**WHAT TO WORK ON:** Only the lines below, from the one with "Click the О points column header" through the one with "Tap the Android", are to be written out, exactly.

**RECORD EXCERPTS:**

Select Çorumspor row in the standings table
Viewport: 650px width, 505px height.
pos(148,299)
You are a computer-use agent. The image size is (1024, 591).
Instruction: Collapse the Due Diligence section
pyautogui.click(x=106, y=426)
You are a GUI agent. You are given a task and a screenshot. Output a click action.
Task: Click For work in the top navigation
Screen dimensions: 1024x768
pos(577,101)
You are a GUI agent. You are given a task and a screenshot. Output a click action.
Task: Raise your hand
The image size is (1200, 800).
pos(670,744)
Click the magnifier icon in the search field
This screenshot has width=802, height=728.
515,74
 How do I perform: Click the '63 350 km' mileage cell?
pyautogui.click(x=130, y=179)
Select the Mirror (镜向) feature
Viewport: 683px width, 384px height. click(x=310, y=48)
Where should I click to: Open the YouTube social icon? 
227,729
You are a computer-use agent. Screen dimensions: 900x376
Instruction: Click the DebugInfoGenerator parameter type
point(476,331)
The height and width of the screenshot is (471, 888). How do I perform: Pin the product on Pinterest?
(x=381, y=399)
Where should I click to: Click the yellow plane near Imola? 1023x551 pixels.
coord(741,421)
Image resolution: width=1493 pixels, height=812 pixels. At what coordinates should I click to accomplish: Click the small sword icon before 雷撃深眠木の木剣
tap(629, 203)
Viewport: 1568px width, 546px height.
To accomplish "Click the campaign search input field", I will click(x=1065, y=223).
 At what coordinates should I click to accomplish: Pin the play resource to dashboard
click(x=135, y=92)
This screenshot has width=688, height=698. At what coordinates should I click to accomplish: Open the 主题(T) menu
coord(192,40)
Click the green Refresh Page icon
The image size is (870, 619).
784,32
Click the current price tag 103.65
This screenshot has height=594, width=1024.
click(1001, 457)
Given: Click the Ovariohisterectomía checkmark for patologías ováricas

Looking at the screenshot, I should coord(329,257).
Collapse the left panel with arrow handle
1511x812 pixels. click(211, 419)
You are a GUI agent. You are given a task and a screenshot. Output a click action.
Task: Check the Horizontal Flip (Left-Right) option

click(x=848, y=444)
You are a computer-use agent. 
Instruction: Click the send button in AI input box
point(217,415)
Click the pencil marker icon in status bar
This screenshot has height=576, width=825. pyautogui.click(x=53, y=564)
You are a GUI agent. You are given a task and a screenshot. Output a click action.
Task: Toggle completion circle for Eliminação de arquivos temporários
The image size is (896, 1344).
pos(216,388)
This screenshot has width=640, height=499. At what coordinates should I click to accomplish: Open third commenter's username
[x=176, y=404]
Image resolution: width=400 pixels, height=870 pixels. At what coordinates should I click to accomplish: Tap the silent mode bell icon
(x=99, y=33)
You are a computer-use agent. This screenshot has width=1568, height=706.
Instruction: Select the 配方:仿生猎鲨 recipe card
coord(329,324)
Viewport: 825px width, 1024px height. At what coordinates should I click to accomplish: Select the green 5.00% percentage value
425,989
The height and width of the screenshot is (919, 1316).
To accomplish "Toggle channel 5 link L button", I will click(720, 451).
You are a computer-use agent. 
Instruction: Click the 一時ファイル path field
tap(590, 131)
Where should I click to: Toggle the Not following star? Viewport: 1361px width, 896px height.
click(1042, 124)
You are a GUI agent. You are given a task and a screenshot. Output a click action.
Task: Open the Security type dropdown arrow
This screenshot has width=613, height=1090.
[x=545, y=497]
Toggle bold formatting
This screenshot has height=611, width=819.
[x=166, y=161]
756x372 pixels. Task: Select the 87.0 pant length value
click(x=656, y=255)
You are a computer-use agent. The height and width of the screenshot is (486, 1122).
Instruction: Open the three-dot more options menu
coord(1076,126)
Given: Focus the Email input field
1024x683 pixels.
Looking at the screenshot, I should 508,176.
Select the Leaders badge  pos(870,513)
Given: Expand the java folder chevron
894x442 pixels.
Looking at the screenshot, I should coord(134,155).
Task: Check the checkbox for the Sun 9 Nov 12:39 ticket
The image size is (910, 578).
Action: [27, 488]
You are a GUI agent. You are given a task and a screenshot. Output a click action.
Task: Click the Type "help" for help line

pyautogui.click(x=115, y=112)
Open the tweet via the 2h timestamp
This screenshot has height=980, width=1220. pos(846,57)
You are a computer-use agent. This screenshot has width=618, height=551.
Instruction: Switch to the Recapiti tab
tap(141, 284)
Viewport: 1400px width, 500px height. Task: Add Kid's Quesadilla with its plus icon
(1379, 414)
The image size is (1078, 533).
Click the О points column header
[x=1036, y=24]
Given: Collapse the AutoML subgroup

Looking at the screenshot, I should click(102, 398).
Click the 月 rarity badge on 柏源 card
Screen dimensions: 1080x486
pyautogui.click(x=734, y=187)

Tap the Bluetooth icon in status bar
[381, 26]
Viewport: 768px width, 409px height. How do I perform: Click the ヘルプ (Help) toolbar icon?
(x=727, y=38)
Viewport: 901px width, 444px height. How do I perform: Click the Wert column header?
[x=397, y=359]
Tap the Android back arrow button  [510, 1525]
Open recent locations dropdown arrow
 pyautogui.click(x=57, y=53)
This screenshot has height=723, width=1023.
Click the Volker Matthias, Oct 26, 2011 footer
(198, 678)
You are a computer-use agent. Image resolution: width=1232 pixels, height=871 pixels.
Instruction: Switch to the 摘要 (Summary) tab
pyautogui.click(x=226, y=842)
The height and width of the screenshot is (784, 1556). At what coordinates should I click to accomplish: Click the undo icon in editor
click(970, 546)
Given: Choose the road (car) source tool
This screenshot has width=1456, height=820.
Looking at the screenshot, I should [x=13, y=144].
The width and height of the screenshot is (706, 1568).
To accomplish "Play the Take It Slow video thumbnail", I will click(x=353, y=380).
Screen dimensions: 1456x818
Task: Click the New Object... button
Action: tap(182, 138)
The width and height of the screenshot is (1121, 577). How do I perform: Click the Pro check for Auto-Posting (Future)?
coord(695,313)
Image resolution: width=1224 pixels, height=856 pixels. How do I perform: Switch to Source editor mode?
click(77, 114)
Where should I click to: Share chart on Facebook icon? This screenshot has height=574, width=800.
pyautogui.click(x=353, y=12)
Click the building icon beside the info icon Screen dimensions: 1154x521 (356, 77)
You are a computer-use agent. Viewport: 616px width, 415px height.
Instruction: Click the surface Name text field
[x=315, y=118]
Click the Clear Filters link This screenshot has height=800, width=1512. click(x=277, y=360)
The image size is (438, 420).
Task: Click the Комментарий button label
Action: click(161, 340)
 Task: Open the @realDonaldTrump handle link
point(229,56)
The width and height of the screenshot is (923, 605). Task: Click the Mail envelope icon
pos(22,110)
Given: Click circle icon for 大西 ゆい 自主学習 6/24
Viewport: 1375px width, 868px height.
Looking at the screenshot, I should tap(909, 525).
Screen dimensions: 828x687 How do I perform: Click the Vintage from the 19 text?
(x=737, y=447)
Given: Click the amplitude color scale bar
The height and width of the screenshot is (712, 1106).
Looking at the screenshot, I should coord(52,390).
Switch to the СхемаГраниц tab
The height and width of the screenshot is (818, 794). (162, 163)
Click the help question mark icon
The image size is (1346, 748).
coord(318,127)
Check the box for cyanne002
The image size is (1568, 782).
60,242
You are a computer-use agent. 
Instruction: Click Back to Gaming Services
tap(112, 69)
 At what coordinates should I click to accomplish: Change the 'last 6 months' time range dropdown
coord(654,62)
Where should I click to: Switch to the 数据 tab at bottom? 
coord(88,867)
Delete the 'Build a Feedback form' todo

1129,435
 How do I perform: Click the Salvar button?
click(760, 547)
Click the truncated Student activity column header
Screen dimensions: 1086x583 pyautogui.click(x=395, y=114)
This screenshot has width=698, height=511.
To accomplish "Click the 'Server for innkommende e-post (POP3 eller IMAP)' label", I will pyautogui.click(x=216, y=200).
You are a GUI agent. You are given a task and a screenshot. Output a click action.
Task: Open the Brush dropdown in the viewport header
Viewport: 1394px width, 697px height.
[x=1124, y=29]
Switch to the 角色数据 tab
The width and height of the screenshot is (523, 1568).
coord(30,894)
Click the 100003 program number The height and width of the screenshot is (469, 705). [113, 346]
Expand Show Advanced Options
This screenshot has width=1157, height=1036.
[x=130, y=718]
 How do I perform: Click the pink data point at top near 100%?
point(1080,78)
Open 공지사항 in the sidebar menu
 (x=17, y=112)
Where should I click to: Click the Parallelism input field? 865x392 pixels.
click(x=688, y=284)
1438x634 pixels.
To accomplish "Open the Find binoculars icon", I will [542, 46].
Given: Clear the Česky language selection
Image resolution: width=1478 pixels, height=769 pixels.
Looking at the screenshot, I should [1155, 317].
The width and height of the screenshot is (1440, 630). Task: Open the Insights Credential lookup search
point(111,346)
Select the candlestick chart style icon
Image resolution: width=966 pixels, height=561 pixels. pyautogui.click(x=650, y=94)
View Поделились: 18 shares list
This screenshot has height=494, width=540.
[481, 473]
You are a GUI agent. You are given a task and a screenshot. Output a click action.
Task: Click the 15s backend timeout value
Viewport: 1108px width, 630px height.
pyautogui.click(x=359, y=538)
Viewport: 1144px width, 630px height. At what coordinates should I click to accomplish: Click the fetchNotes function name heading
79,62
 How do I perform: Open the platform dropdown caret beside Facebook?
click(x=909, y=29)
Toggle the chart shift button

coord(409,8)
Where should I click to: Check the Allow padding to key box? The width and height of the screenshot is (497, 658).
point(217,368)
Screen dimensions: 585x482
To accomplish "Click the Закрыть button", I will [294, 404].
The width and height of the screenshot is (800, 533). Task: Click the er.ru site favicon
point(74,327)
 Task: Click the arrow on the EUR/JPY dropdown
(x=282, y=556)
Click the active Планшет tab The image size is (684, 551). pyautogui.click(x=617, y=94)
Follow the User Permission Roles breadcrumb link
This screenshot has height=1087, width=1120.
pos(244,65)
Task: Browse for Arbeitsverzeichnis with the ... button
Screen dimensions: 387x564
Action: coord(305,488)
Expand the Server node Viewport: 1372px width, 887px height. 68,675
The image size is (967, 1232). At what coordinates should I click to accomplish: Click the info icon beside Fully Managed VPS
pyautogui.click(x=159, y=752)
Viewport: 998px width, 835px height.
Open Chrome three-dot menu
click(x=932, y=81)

**SOLUTION FOR THIS TASK:**
Click the О points column header
[x=1036, y=24]
Given: Collapse the AutoML subgroup

Looking at the screenshot, I should click(102, 398).
Click the 月 rarity badge on 柏源 card
Screen dimensions: 1080x486
pyautogui.click(x=734, y=187)

Tap the Bluetooth icon in status bar
[381, 26]
Viewport: 768px width, 409px height. How do I perform: Click the ヘルプ (Help) toolbar icon?
(x=727, y=38)
Viewport: 901px width, 444px height. How do I perform: Click the Wert column header?
[x=397, y=359]
Tap the Android back arrow button  [510, 1525]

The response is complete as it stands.